A new drug, GAI-17, has reduced brain cell death and paralysis in mice after stroke, even when given six hours after onset.
Researchers found the compound blocks a protein linked to cell death, suggesting it may extend the treatment window for stroke and reduce long-term damage.
The team, based at Osaka Metropolitan University in Japan, developed GAI-17 to inhibit glyceraldehyde-3-phosphate dehydrogenase (GAPDH), a protein involved in various cellular functions and associated with neurological disorders.
Mice given the drug after induced strokes showed significantly less brain damage and paralysis than those that did not receive treatment.
Stroke causes rapid brain cell death due to a lack of oxygen. Most therapies must be delivered quickly to be effective. GAI-17’s effectiveness at six hours post-stroke could represent a potential advance.
The compound showed no major side effects in tests, including no adverse impact on the heart or cerebrovascular system.
Associate professor Hidemitsu Nakajima, from the Graduate School of Veterinary Science, led the study.
He said: “The GAPDH aggregation inhibitor we have developed is expected to be a single drug that can treat many intractable neurological diseases, including Alzheimer’s disease.
“Going forward, we will verify the effectiveness of this approach in disease models other than stroke and promote further practical research toward the realisation of a healthy and long-lived society.”

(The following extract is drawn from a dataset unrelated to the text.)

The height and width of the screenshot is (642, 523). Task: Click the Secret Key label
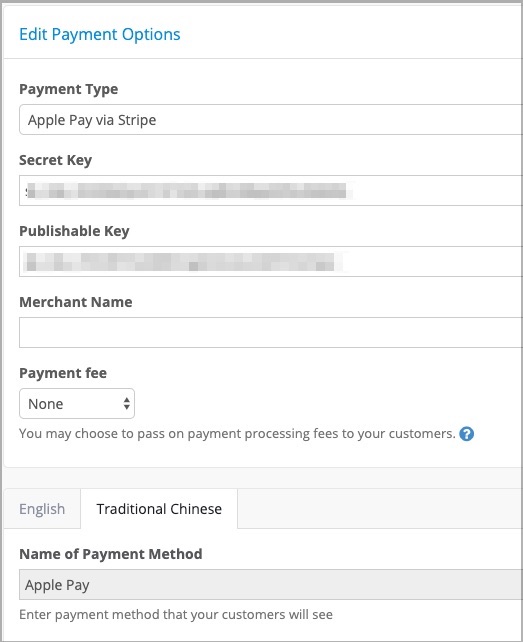click(x=55, y=160)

Stroke is the second leading cause of death globally, after heart disease.
Without swift intervention, blocked blood flow can result in permanent brain damage.
While these results are from animal models, researchers say GAI-17 could help pave the way for a new class of treatments targeting mechanisms common to several brain disorders.
Human trials would be needed to confirm its safety and effectiveness.